Your goal: Print the records below exactly, from the line containing "Task: Go to the next slide" down to the line containing "Image resolution: width=292", both lines included, and omit every picture.
─── Material provided ───
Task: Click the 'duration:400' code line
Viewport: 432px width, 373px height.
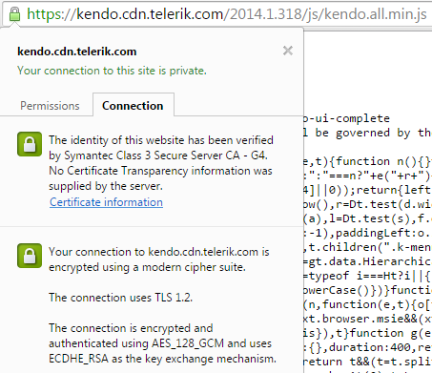Action: [367, 347]
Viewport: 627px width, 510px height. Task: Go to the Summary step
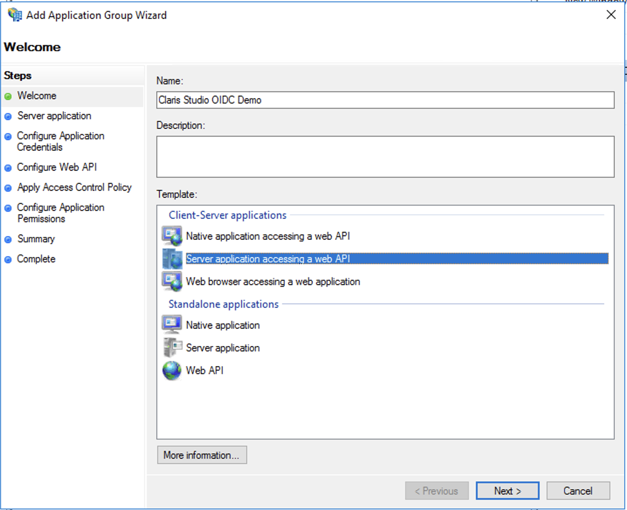click(x=36, y=239)
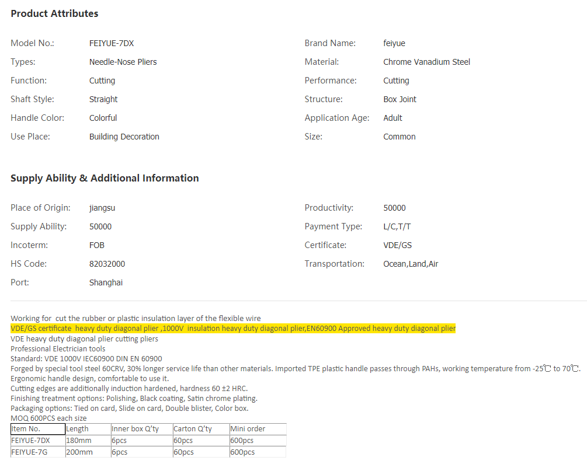Click the Building Decoration use place value

pyautogui.click(x=124, y=137)
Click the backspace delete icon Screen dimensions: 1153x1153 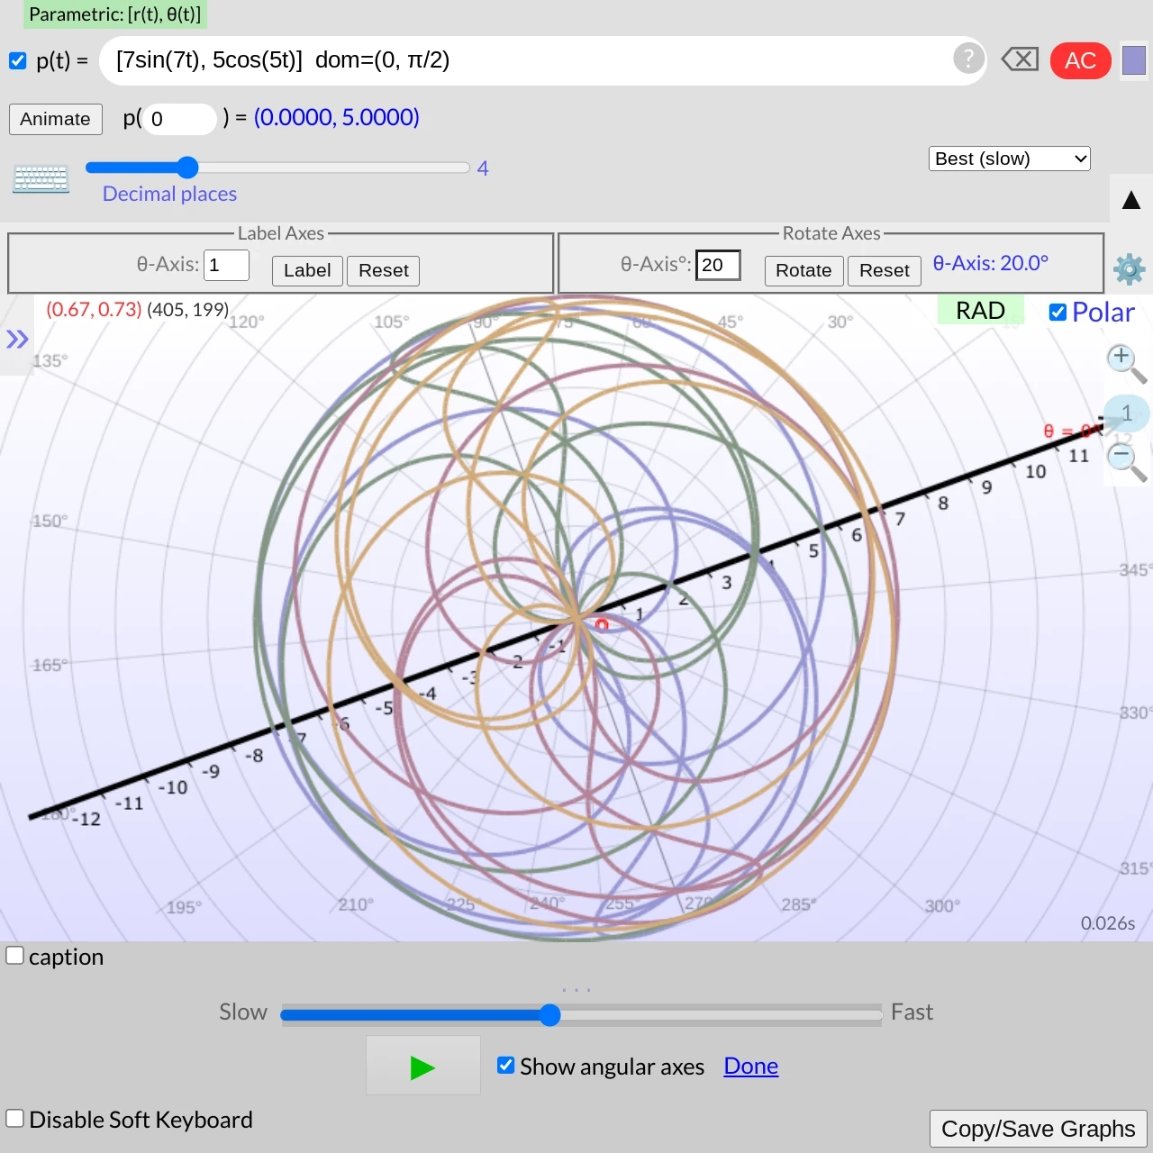point(1020,60)
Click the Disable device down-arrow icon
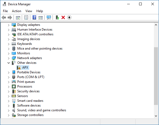Viewport: 159px width, 125px height. (69, 17)
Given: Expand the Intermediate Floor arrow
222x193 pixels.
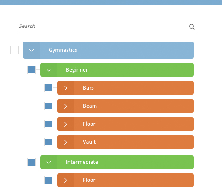Looking at the screenshot, I should click(x=66, y=180).
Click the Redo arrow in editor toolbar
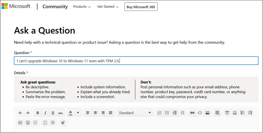Viewport: 263px width, 133px height. [28, 113]
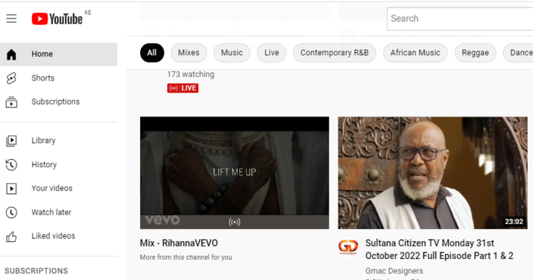Filter by the Mixes chip
533x280 pixels.
click(189, 53)
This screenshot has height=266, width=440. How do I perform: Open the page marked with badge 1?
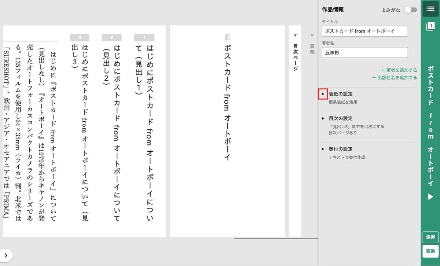coord(145,37)
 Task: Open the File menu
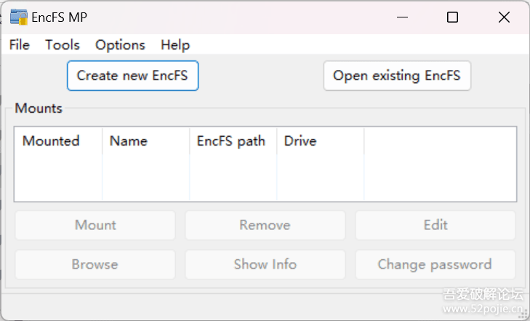[x=20, y=45]
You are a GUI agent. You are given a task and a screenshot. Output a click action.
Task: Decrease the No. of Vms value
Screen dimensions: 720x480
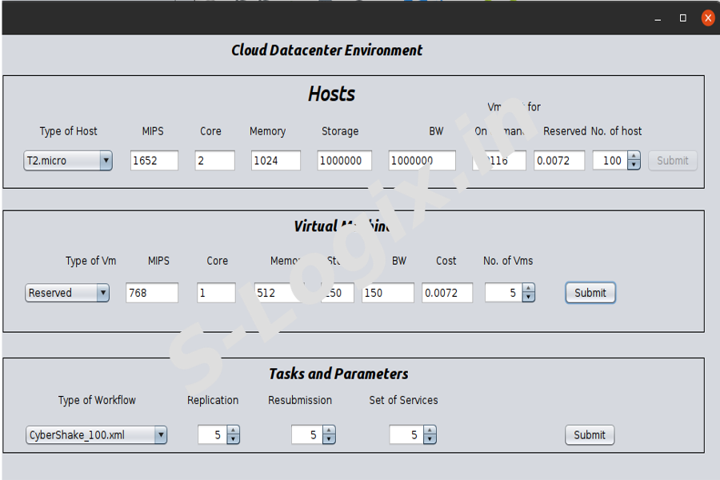point(528,298)
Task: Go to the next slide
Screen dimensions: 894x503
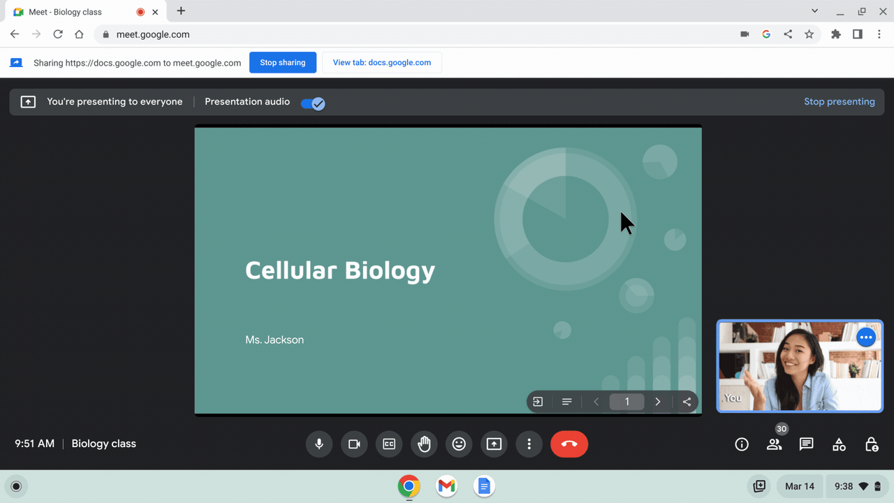Action: point(657,402)
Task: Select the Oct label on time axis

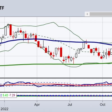Action: click(x=102, y=105)
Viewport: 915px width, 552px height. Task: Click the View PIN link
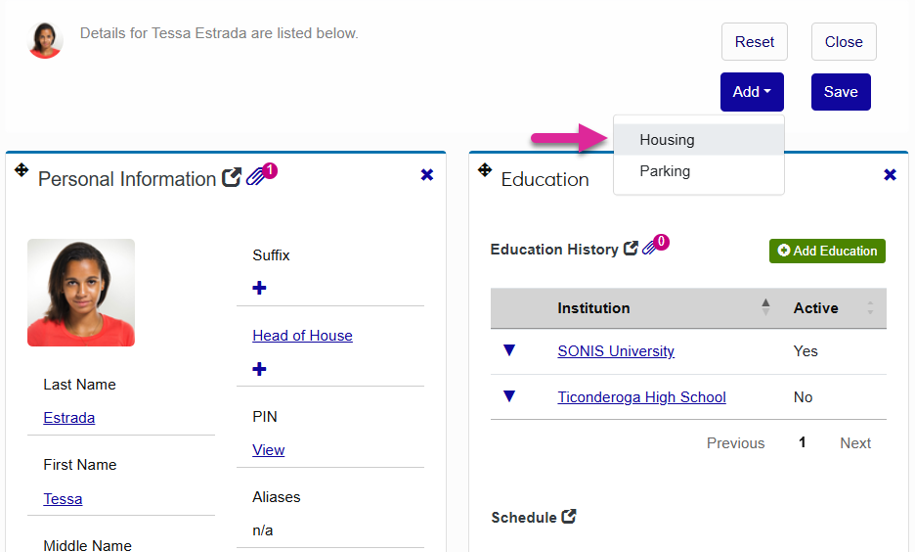click(269, 450)
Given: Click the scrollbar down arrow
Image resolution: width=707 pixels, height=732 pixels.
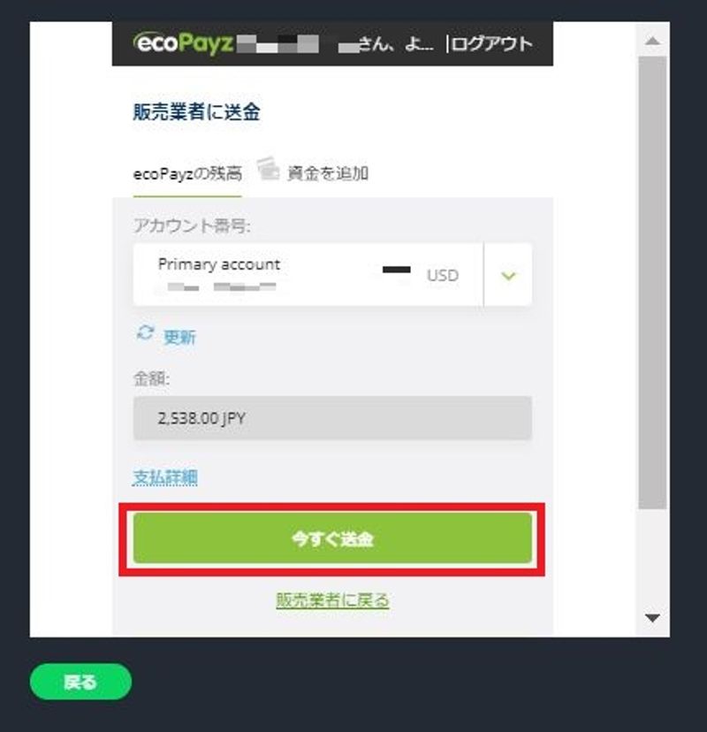Looking at the screenshot, I should coord(652,618).
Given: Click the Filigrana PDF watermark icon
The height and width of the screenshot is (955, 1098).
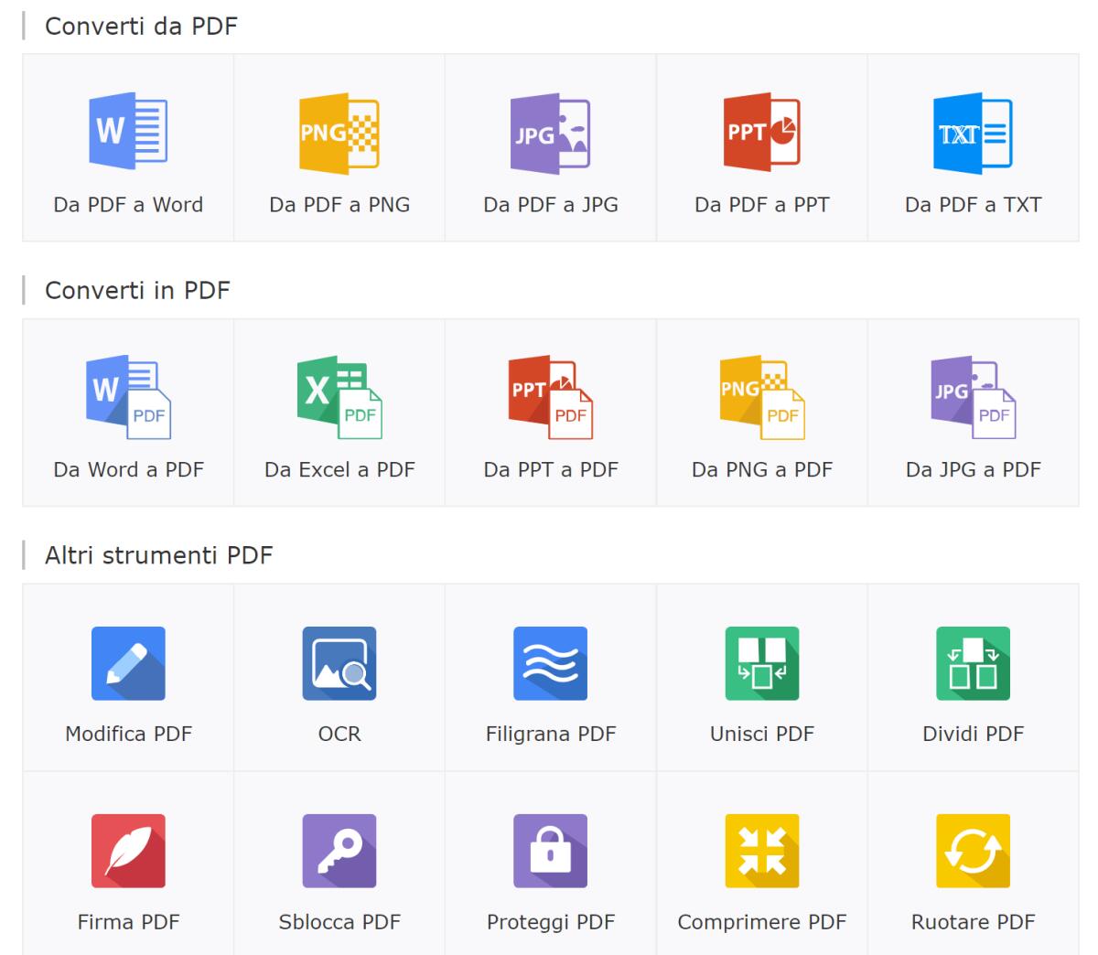Looking at the screenshot, I should pyautogui.click(x=551, y=664).
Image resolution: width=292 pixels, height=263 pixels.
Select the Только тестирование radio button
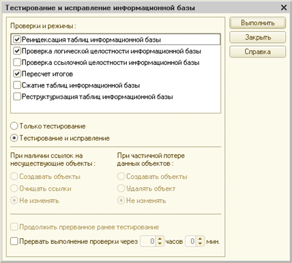[14, 126]
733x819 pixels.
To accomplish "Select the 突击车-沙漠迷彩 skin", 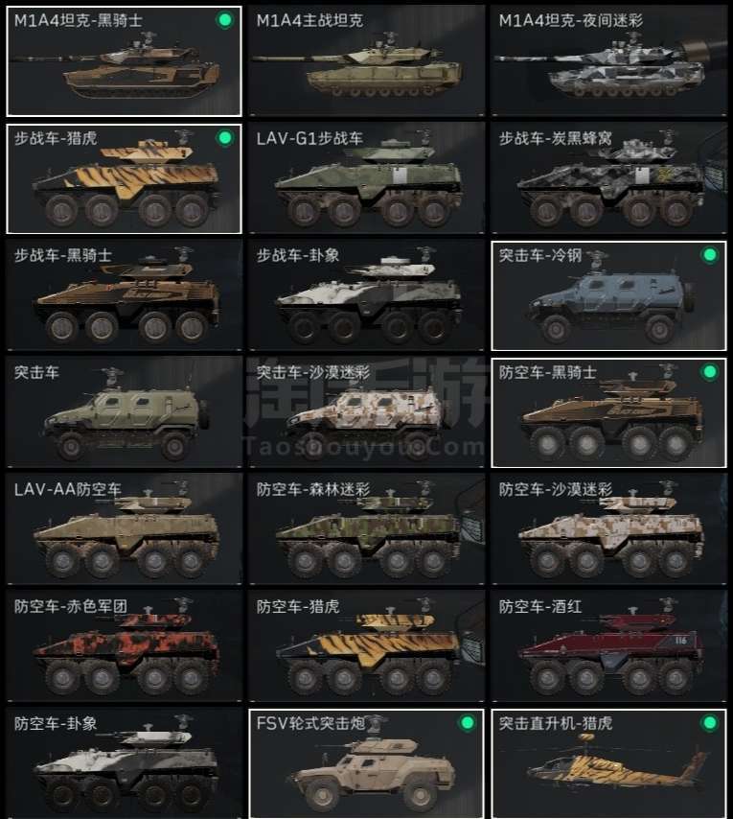I will pyautogui.click(x=366, y=412).
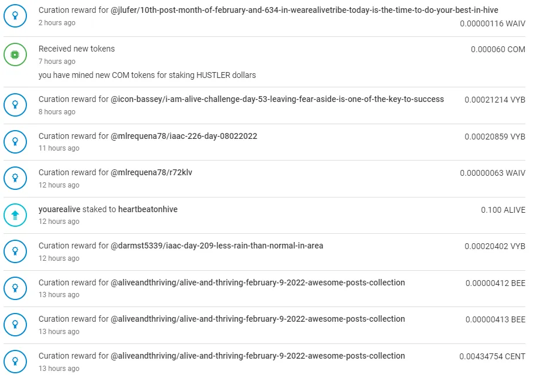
───
Task answer:
Task: Go to the next slide
Screen dimensions: 894x503
Action: point(657,402)
Task: Select the Oct label on time axis

Action: click(x=102, y=105)
Viewport: 915px width, 552px height. Task: Click the View PIN link
click(269, 450)
Given: Click the scrollbar down arrow
Image resolution: width=707 pixels, height=732 pixels.
Looking at the screenshot, I should coord(652,618).
Given: Click the Filigrana PDF watermark icon
The height and width of the screenshot is (955, 1098).
Looking at the screenshot, I should pyautogui.click(x=551, y=664).
Image resolution: width=292 pixels, height=263 pixels.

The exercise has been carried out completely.